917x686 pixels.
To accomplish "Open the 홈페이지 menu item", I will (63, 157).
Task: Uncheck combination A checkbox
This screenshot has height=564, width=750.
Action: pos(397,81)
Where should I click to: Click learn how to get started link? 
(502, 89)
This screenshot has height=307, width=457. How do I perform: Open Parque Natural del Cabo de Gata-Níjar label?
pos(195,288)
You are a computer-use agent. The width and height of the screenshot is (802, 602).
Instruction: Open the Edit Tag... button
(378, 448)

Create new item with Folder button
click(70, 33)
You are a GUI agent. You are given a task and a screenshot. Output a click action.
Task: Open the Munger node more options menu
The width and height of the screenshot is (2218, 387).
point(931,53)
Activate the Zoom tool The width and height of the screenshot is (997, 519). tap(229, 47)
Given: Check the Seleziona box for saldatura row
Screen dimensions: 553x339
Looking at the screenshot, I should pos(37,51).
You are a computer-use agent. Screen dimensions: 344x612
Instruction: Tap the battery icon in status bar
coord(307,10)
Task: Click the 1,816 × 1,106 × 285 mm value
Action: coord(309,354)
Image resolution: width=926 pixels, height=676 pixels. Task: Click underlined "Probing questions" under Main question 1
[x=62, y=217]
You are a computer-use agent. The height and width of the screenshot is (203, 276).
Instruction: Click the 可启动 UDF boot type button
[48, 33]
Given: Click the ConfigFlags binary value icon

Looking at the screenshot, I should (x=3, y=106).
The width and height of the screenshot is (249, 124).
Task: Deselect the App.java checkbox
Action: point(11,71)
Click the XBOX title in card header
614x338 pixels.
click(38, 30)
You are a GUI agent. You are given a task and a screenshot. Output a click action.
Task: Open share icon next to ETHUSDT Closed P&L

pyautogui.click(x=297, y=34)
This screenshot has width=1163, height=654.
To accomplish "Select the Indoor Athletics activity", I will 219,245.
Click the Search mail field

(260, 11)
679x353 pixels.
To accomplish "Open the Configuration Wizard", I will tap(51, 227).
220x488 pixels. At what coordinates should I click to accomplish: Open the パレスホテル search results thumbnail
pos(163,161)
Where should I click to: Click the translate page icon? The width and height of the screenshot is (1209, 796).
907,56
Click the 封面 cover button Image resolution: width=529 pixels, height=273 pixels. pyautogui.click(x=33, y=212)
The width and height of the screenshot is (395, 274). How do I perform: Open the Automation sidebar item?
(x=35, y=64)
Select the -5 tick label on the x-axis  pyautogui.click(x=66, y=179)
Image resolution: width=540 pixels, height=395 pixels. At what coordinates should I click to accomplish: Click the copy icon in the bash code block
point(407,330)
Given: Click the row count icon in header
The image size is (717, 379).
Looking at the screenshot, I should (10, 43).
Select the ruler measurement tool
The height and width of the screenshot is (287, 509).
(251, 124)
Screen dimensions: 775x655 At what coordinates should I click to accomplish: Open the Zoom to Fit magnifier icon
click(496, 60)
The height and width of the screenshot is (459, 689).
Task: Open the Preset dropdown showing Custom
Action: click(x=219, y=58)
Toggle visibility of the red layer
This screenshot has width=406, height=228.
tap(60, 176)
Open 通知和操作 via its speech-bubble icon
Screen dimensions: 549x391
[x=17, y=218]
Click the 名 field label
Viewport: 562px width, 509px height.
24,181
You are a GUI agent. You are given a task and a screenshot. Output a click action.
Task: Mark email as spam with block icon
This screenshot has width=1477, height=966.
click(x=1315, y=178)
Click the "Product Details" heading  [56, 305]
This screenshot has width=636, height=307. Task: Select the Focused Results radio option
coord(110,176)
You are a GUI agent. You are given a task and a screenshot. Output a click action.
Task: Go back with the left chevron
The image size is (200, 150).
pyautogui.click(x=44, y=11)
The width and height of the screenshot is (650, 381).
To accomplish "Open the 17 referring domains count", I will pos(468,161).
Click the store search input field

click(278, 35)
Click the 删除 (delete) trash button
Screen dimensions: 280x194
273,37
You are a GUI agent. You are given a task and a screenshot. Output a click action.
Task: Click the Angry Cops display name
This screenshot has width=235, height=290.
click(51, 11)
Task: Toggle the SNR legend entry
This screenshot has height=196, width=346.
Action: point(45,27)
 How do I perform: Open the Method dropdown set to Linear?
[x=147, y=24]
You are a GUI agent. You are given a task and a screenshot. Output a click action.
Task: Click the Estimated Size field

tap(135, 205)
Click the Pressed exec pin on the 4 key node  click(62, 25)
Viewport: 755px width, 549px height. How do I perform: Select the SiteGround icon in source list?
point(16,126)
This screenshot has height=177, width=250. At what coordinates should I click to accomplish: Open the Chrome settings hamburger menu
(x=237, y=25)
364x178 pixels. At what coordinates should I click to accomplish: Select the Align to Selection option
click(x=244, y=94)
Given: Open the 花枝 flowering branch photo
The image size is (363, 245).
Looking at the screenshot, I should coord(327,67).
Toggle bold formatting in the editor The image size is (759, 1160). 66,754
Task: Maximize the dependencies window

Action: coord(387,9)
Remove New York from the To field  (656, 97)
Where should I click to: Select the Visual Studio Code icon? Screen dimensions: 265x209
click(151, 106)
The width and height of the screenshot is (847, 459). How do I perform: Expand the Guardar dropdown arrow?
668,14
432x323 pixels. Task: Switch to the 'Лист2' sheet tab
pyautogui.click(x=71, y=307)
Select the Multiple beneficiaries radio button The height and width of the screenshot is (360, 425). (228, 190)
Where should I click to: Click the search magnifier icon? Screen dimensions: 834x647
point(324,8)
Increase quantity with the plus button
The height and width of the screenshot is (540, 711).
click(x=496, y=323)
· · · · · · ·
▶ [Exercise brief] Only exact copies of the lines from the one containing "Remove New York" to the end of the records belong in the answer.

▶ [Your solution]
Remove New York from the To field  (656, 97)
Where should I click to: Select the Visual Studio Code icon? Screen dimensions: 265x209
click(151, 106)
The width and height of the screenshot is (847, 459). How do I perform: Expand the Guardar dropdown arrow?
668,14
432x323 pixels. Task: Switch to the 'Лист2' sheet tab
pyautogui.click(x=71, y=307)
Select the Multiple beneficiaries radio button The height and width of the screenshot is (360, 425). (228, 190)
Where should I click to: Click the search magnifier icon? Screen dimensions: 834x647
point(324,8)
Increase quantity with the plus button
The height and width of the screenshot is (540, 711).
click(x=496, y=323)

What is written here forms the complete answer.